Leadership accountability is a “critical” business issue, research says

Research reveals disparity between expectations and realities

Leadership accountability is a “critical” business issue, research says
About 72% of HR professionals and business leaders around the world recognize leadership accountability as a “critical” business issue – but just 31% are satisfied by the level of accountability they see in leaders of their organization, according to a recent report by talent development and transition firm Lee Hecht Harrison. The gap was “fairly consistent across all global regions,” said the firm.

Less than half (48%) of leaders are judged as accountable, and only 27% of respondents said there is a strong leadership culture in their organization. Results were gathered from a global online survey of 1,116 senior leadership and HR professionals across different sectors.

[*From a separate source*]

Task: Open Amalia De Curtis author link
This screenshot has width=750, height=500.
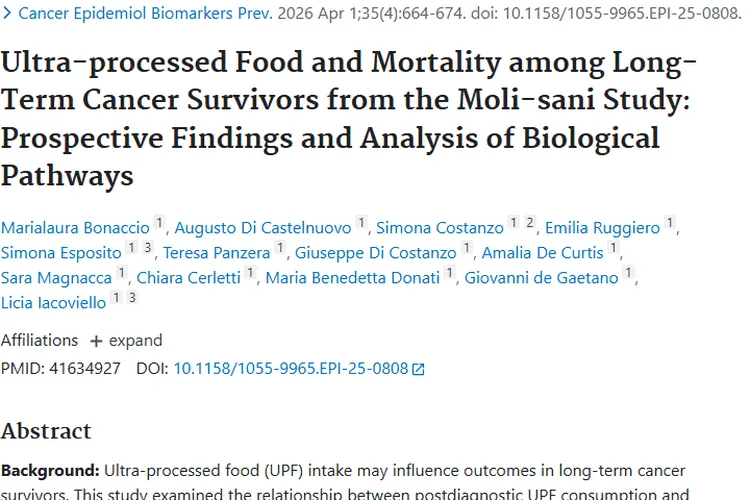Action: pos(543,253)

"Accountable leadership is a requirement for building an organization that can thrive and remain agile. It's never been more important than in these unprecedented times of change with countless disruptors at play like digital technologies, sweeping demographic changes and chronic political and economic uncertainty,” said Vince Molinaro, global managing director, leadership transformation practice.

“Without accountability, people in leadership roles aren't stepping up in a meaningful way to help their organizations to succeed.

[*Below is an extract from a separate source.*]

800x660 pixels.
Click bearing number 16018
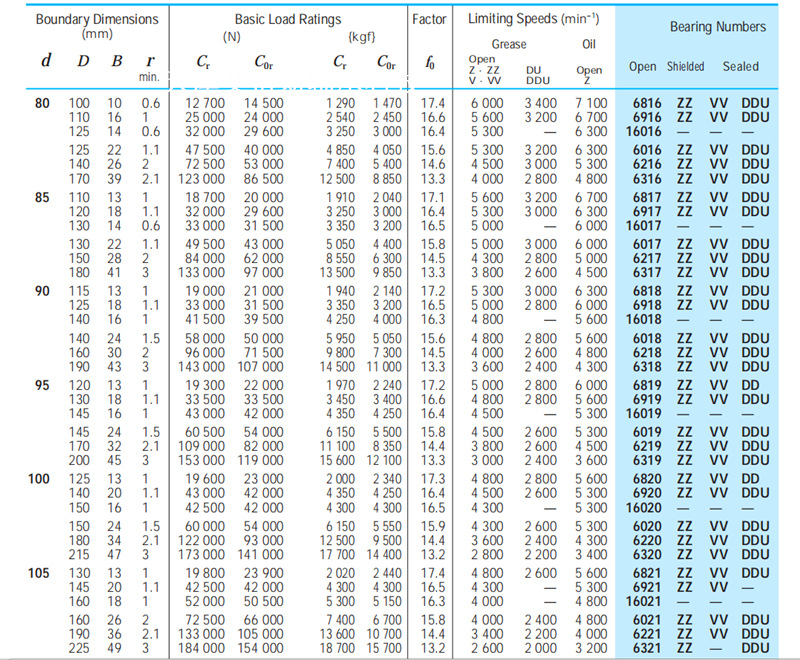[644, 319]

The report found differences leadership styles across different regions:

Leaders in Asia are “much more likely” to act in their organisation’s best interests, minimize unhealthy politics, and display a high degree of clarity about external factors and trends, said the report. “Asian organizations are also more likely to implement practices that foster diversity and strive for strategic clarity among leaders.”

Like their counterparts in Asia, leaders in Europe also display a high degree of clarity about external factors and trends. “European organizations tend to focus more on ensuring leaders are clear on the leadership expectations of the organization and sharing employee engagement data.”

North America
Leaders in North America are much more likely to hold teams accountable for high standards of performance, the firm said. “North American organizations are more likely to ensure leaders understand what is important to customers, but less likely to strive for strategic clarity among leaders.”

South America
Leaders in South America are likely to be more committed to the idea of “one company,” and likely to tackle tough issues and make difficult decisions. “Organizations in South America are more likely to implement programs that build the capacity of leaders.”

"It's crucial that organizations are instilling practices that build strong leadership accountability, in order for a culture to develop in which such behaviors flourish,” said Molinario.  “The highest performing companies in our study ensure that their leaders understand what matters to their customers and cascade the business strategy to create clarity of purpose amongst leaders."